A Review of "Cheating Death"
Recently I had the opportunity to read, Dr. Sanjay Gupta's "Cheating Death". Overall I thought it was good but I think it may have been intended for lay readers in lieu of health care providers. There was a significant portion of the book spent on explaining various medical conditions and procedures that sometimes got tedious. Also there were chapters spent on hypothermia and suspended animation that I think might lead readers astray. The hypothermia chapter talked about the cooling process of cardiac and stroke patients at Columbia University in New York. As you can imagine at Columbia, they tend to be ahead of the research and doing protocols that most mainstream community hospitals (like I work at) are not pursuing. I think this can give laypeople a false sense of normalcy regarding the treatment of these medical conditions. I am not saying that we do not cool our cardiac patients but I do not think we do it at the level of Columbia.

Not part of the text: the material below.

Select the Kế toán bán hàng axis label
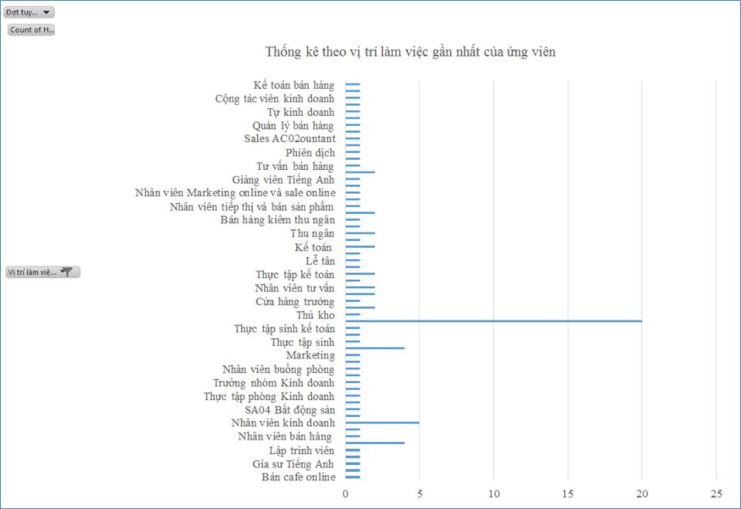741x509 pixels. point(293,85)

There was one chapter in the book that I did find particularly interesting. It was the chapter on Near Death Experiences. That is not something you usually read about in the New England Journal or the Annals. Anyone who was fainted knows what it feels like to be there one second and gone the next. What I find fascinating are the levels of consciousness and how much we do not know about them. I have had a number of patients who are "near death" tell me that they see their dead spouse or sibling etc. I always tell the patient's families not to worry when the patient says these things because really how do we know that they are not there?